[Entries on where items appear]
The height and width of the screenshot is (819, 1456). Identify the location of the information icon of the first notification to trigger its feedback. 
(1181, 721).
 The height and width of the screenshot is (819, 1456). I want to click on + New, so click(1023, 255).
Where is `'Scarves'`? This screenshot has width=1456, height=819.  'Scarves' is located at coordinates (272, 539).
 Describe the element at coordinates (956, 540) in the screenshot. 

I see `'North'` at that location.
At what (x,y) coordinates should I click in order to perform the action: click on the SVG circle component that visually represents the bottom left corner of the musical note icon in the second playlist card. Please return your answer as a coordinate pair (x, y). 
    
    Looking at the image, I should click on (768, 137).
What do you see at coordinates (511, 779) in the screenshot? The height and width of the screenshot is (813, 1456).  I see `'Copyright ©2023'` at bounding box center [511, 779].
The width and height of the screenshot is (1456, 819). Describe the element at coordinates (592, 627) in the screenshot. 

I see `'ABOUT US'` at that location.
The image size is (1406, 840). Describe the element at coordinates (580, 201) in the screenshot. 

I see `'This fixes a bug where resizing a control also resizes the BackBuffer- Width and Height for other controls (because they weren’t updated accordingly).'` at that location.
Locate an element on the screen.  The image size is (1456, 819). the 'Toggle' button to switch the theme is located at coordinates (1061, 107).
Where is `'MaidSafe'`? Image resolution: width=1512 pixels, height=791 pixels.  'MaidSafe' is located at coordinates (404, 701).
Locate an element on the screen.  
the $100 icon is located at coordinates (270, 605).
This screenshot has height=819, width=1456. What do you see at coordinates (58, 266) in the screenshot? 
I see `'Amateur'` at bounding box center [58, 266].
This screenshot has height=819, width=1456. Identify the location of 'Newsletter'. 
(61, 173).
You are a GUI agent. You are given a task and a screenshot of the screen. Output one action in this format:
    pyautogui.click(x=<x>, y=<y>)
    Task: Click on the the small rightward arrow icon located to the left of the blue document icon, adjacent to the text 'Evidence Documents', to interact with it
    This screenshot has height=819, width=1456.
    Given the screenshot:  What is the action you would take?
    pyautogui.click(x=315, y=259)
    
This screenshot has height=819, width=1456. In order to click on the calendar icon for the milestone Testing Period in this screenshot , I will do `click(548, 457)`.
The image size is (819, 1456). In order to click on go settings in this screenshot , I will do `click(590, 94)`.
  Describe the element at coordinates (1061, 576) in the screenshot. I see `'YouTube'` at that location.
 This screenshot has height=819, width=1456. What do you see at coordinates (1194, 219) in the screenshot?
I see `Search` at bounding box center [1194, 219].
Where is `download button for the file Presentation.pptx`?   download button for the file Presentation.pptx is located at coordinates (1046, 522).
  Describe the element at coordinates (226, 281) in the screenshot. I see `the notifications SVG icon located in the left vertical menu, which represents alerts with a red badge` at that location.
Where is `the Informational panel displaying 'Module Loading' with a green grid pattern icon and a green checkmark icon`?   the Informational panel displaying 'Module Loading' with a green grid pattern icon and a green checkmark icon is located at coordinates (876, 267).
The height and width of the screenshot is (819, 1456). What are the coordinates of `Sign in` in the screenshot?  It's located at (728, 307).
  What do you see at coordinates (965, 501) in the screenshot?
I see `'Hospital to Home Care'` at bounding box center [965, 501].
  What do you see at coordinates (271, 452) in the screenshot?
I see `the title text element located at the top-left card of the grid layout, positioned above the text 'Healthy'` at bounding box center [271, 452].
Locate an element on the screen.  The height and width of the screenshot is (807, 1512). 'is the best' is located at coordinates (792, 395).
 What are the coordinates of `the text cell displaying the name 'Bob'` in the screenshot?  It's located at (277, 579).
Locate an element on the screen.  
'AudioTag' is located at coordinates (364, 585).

Goal of the exercise |
Rewrite all of the rows above with "Locate an element on the screen" changed to "Find an element on the screen" and everything else kept the same.

Task result |
The height and width of the screenshot is (819, 1456). Identify the location of the information icon of the first notification to trigger its feedback. 
(1181, 721).
 The height and width of the screenshot is (819, 1456). I want to click on + New, so click(1023, 255).
Where is `'Scarves'`? This screenshot has width=1456, height=819.  'Scarves' is located at coordinates (272, 539).
 Describe the element at coordinates (956, 540) in the screenshot. 

I see `'North'` at that location.
At what (x,y) coordinates should I click in order to perform the action: click on the SVG circle component that visually represents the bottom left corner of the musical note icon in the second playlist card. Please return your answer as a coordinate pair (x, y). 
    
    Looking at the image, I should click on (768, 137).
What do you see at coordinates (511, 779) in the screenshot? The height and width of the screenshot is (813, 1456).  I see `'Copyright ©2023'` at bounding box center [511, 779].
The width and height of the screenshot is (1456, 819). Describe the element at coordinates (592, 627) in the screenshot. 

I see `'ABOUT US'` at that location.
The image size is (1406, 840). Describe the element at coordinates (580, 201) in the screenshot. 

I see `'This fixes a bug where resizing a control also resizes the BackBuffer- Width and Height for other controls (because they weren’t updated accordingly).'` at that location.
Find an element on the screen.  The image size is (1456, 819). the 'Toggle' button to switch the theme is located at coordinates (1061, 107).
Where is `'MaidSafe'`? Image resolution: width=1512 pixels, height=791 pixels.  'MaidSafe' is located at coordinates (404, 701).
Find an element on the screen.  
the $100 icon is located at coordinates (270, 605).
This screenshot has height=819, width=1456. What do you see at coordinates (58, 266) in the screenshot? 
I see `'Amateur'` at bounding box center [58, 266].
This screenshot has height=819, width=1456. Identify the location of 'Newsletter'. 
(61, 173).
You are a GUI agent. You are given a task and a screenshot of the screen. Output one action in this format:
    pyautogui.click(x=<x>, y=<y>)
    Task: Click on the the small rightward arrow icon located to the left of the blue document icon, adjacent to the text 'Evidence Documents', to interact with it
    This screenshot has height=819, width=1456.
    Given the screenshot:  What is the action you would take?
    pyautogui.click(x=315, y=259)
    
This screenshot has height=819, width=1456. In order to click on the calendar icon for the milestone Testing Period in this screenshot , I will do `click(548, 457)`.
The image size is (819, 1456). In order to click on go settings in this screenshot , I will do `click(590, 94)`.
  Describe the element at coordinates (1061, 576) in the screenshot. I see `'YouTube'` at that location.
 This screenshot has height=819, width=1456. What do you see at coordinates (1194, 219) in the screenshot?
I see `Search` at bounding box center [1194, 219].
Where is `download button for the file Presentation.pptx`?   download button for the file Presentation.pptx is located at coordinates (1046, 522).
  Describe the element at coordinates (226, 281) in the screenshot. I see `the notifications SVG icon located in the left vertical menu, which represents alerts with a red badge` at that location.
Where is `the Informational panel displaying 'Module Loading' with a green grid pattern icon and a green checkmark icon`?   the Informational panel displaying 'Module Loading' with a green grid pattern icon and a green checkmark icon is located at coordinates (876, 267).
The height and width of the screenshot is (819, 1456). What are the coordinates of `Sign in` in the screenshot?  It's located at (728, 307).
  What do you see at coordinates (965, 501) in the screenshot?
I see `'Hospital to Home Care'` at bounding box center [965, 501].
  What do you see at coordinates (271, 452) in the screenshot?
I see `the title text element located at the top-left card of the grid layout, positioned above the text 'Healthy'` at bounding box center [271, 452].
Find an element on the screen.  The height and width of the screenshot is (807, 1512). 'is the best' is located at coordinates (792, 395).
 What are the coordinates of `the text cell displaying the name 'Bob'` in the screenshot?  It's located at (277, 579).
Find an element on the screen.  
'AudioTag' is located at coordinates (364, 585).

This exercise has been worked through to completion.